* [Selected text]
=== Begin Enclosure ===
FYI: CS+X Colloquium Series

The McCormick School of Engineering Department of Electrical Engineering and Computer Science invites you to the

 

CS+X Colloquium Series

 

Computer science penetrates all areas of thinking—even the social sciences, humanities, and arts. A new way of thinking—computational thinking—is emerging as a fundamental way of understanding and reimagining the entire world. It envisions all processes as computations and attempts to develop an understanding and technological mastery from this perspective. This colloquium series will help define the challenges and opportunities for both computer science and other disciplines as the scope and nature of computational thinking continue to evolve.

 

 

First in the Series

Wednesday, April 2, 2 p.m., ITW Classroom

 

McAfee Preston McAfee

Director, Google Strategic Technologies

 

Machine Learning + Economics

“Machine Learning in an Exchange Environment”

 

Machine learning involves very large regressions, with as many as a billion explanatory variables. Due to the scale, point estimates are typically used, so that common economic concepts like standard errors are ignored. The talk focuses on applications of ML in an exchange environment, as arises in internet advertising. The use of ML in an auction suggests several ways of improving ML: dealing with the winner’s curse, accommodating the inevitable prediction errors into pricing, and choosing a loss function appropriate to the application. In addition, it is shown that active learning strategies have modest payoffs.

 

Next in the Series

 

Please save the date for the upcoming lecture in this series.

 

Tuesday, April 29, 2 p.m., ITW Classroom

 

Cardelli Luca Cardelli

Principal Researcher, Microsoft Research

 

Programming Languages + Biology

“The Cell Cycle Switch Computes Approximate Majority”

 

This talk focuses on the insights that can be gained by combining the ‘dynamical systems’ and ‘reactive systems’ perspectives on biological systems, specifically focusing on how the cell cycle switch computes the well-known distributed systems algorithm: approximate majority.
=== End Enclosure ===
* [Material provided]
=== Begin Enclosure ===
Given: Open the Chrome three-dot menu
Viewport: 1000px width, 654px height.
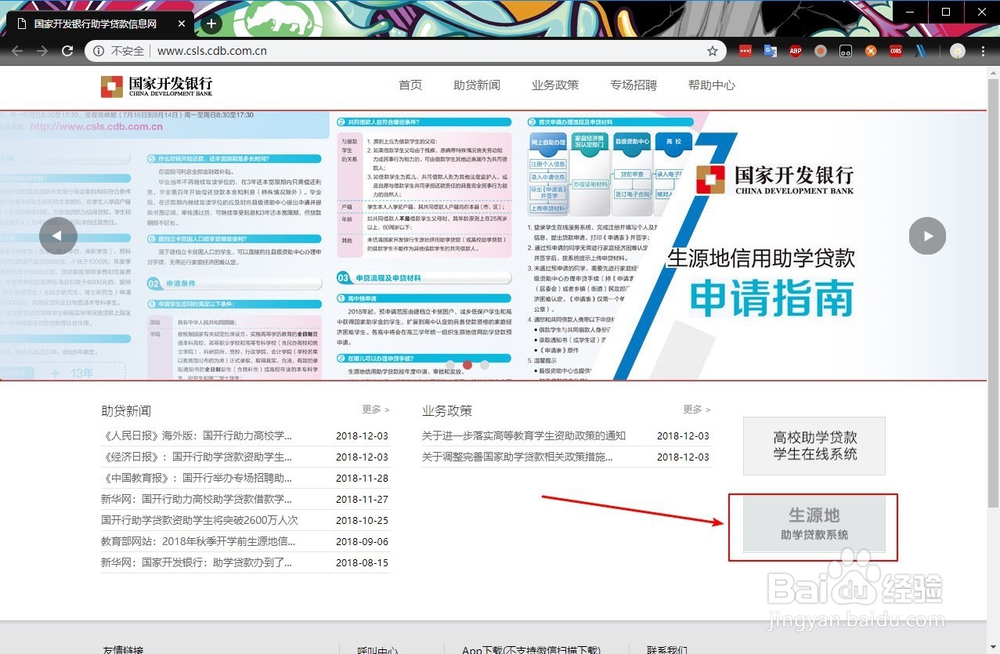Looking at the screenshot, I should pos(983,50).
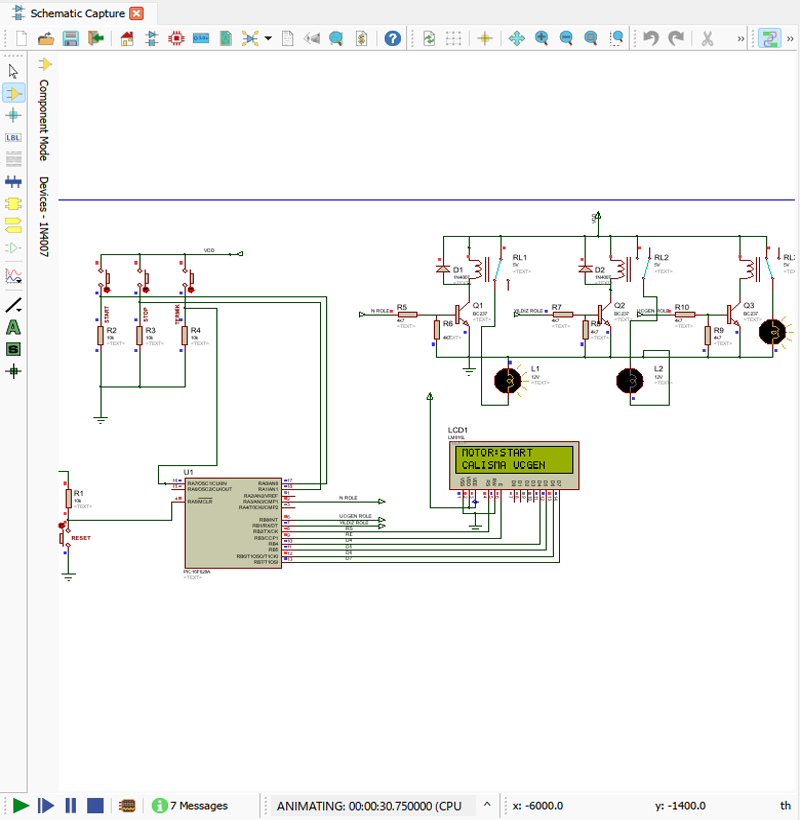The height and width of the screenshot is (820, 800).
Task: Select the Selection Mode arrow tool
Action: (x=13, y=71)
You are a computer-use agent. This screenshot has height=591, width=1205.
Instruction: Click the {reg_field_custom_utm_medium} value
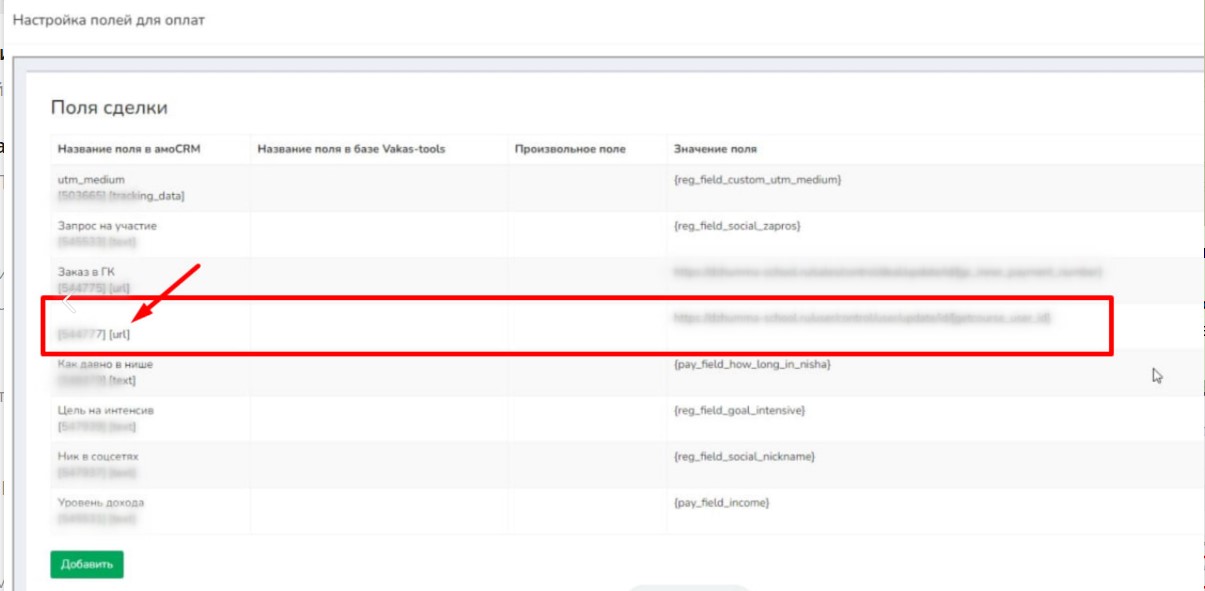coord(758,180)
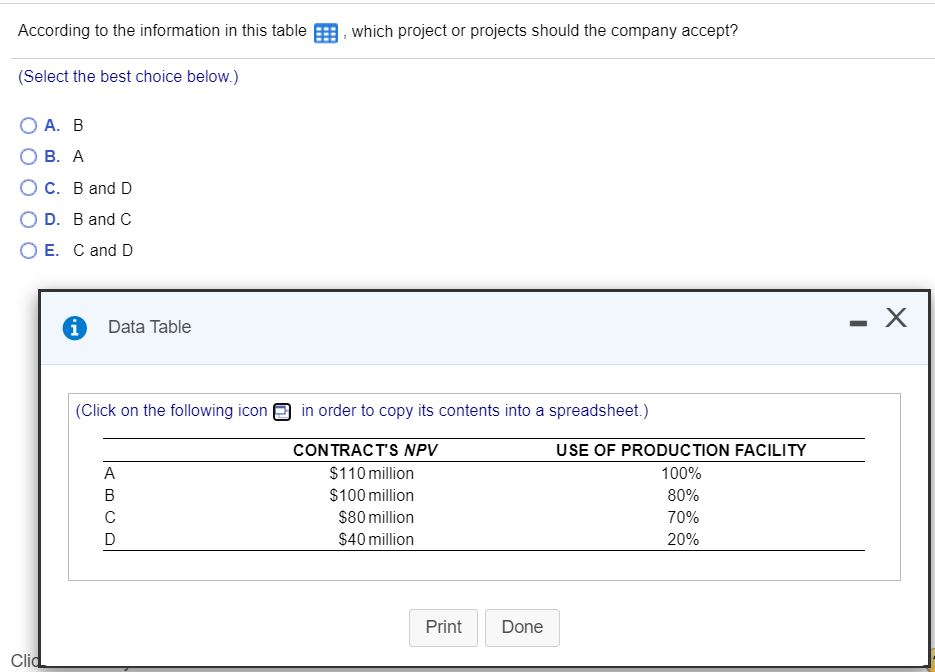Click the Select the best choice text
Image resolution: width=935 pixels, height=672 pixels.
click(126, 76)
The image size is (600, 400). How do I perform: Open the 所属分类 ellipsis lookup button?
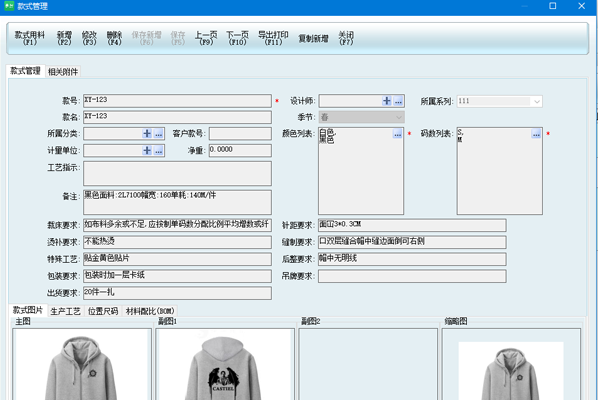(158, 133)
=== End Enclosure ===
* [Exercise details]
In the colloquium series announcement, when and where is the talk "The Cell Cycle Switch Computes Approximate Majority" scheduled?

* [Response to this exercise]
Tuesday, April 29, at 2 p.m. in the ITW Classroom.